This one's for the mighty sea
Mischief, gold and piracy
This ones for the man that raised me
Taught me sacrifice and bravery
This one's for our favourite game
Black and gold, we wave the flag
This one's for my family name
With pride I wear it to the graveSome may be from showing up
Others are from growing up
Sometimes I was so messed up and didn't have a clue
I ain't winning no one over
I wear it just for you
I've got your name written here
In a rose tattoo(from) Rose Tattoo The Dropkick Murphys
Basic Information
A tattoo is a (mostly) permanent form of body modification consisting of patterns created by injecting ink into the wearer's skin. Tattooing seems to have existed since the stone age (or at least, has been found in stone-age cultures within historical record) and continues into the modern day.
Depending on the culture, tattooing will serve a variety of purposes. In those in which it originates, tattoos tend to be administered as a right of passage - sometimes to the extent that an individual's entire life history can be read from his inks1. In those cultures that have adsorbed tattooing from elsewhere it tends to be more decorative than significant, but can still have meaning in some circumstances.
Also, tattooing is not always voluntary - animals, or even people, have been known to be tattooed either as a symbol of ownership or by way of punishment. Or even for decoration to please their owner.
Short of flaying off the marked skin, the only practical way to remove a tattoo seems to be to break down the ink with a laser - a slow, painful process which is not 100% effective, although some colours of ink fade naturally over time in sunlight. Many wearers prefer to have their previous tattoos covered up or modified with further work.
Allegedly it is also possible to get UV fluorescent inks as well - presumably it would be possible to get tattoos that only show up under UV…
See also: scarification
Sources
Game and Story Use
- Tattooing is permanent - tattoos that indicate your membership of a specific group may come back to haunt you, whether you happen to be a ex-Royal Navy sailor trying to avoid the press or a former gangster trying to go straight.
- Those contemplating a decorative tattoo should make damned sure that it doesn't mean anything before they have it fitted - those cool inks you decided to copy from that guy in the nightclub may have inadvertently marked you as a Thief in Law or member of some other organisation that doesn't appreciate imitators.
- Japan is a key example of a culture in which getting tattoos are frowned upon - although the taboo is not as strong as it was, there was a time that they were considered so transgressive that only a yakuza would consent to wear one. There are still plenty of places in Japan where it is forbidden to display a tattoo - Shinto shrines and public bathhouses are often so regulated.

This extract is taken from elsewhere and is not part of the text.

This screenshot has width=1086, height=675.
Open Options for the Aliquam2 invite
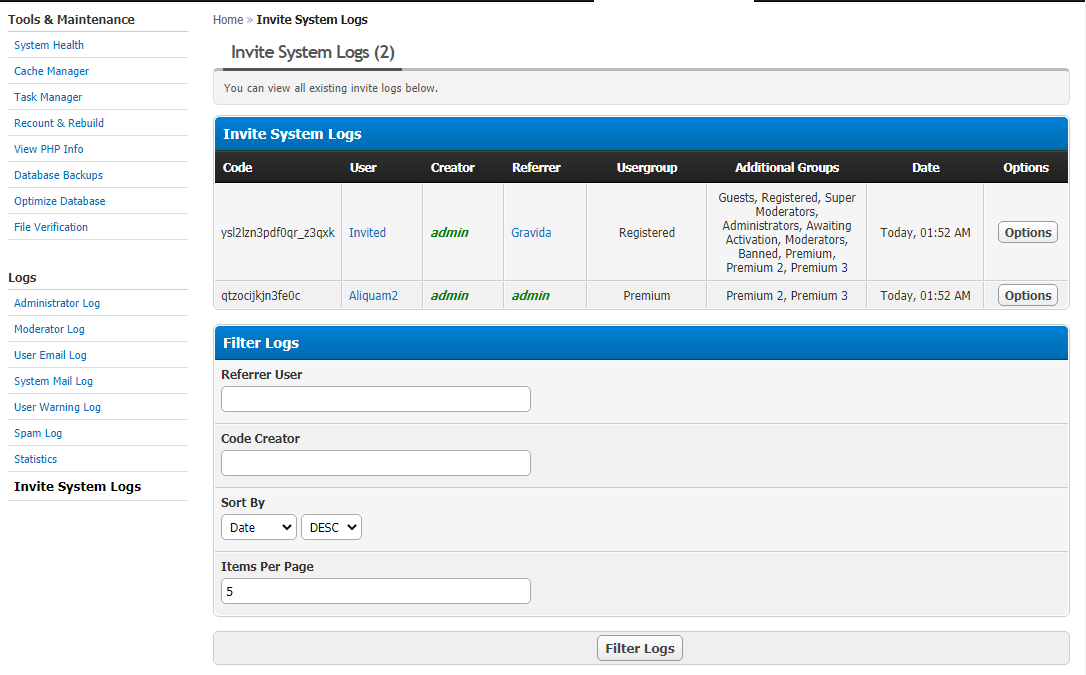click(1027, 295)
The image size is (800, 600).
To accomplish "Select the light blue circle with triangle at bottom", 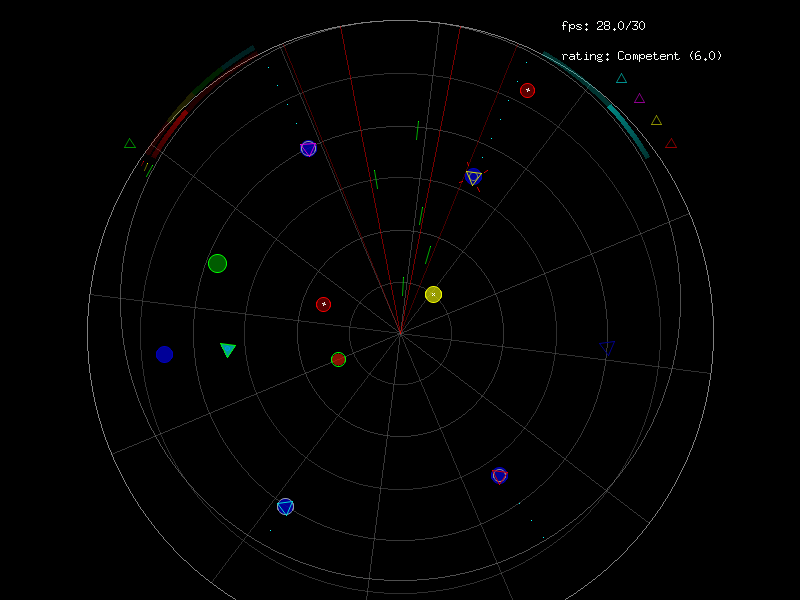I will 285,507.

- Note that thing about flaying off the skin - many organisations that use tattoos as marks of membership have at least some history of cutting or burning them off from ex-members or others not considered entitled to wear them.
- Magical tattoos are always popular.
- Binding magic would seem well suited to tattooing, as, with caveats, might some wards and a variety of other buffs.
- Traditionally the effects of a magical tattoo can be broken by physically defacing the tattoo itself - and a cut across the line of the tattoo may be all that it takes.
- Creepier villains may have a collection of tanned skins displaying the former owner's tattoos.
- The Yakuza have a reputation for doing this to memorialise their own casualties.
- For cultures with meaningful tattoos, PCs with the right skill set may be able to learn quite a lot about someone from their inks. Of course, there may be varying degrees of how much given tattoos are displayed (for example, clan membership and status may be tattooed on the wearer's face, whereas family details might be recorded on the torso and normally covered by clothes).
- In Caprica the Tauron Ha'La'tha use tattoos in a very similar way to the real life Vor-y-zakone and similar criminal organisations.
- The main character in Planescape Torment gets a lot of use out of his tattoos, whether from recording things he keeps forgetting or using magical tattoos to boost his abilities - often the magical tattoos are ones that invoke and emphasise some aspect of his own life (an experience, a follower or something of that kind).
- Plenty of room for cultural dissonance where people with different views on tattooing meet: Alice's tattoos commemorate her achievements as a kind of drawn deed-name, Bob was tattooed as a criminal, Charlie wears his for purely artistic reasons, and Deborah's are a memorial of dead friends.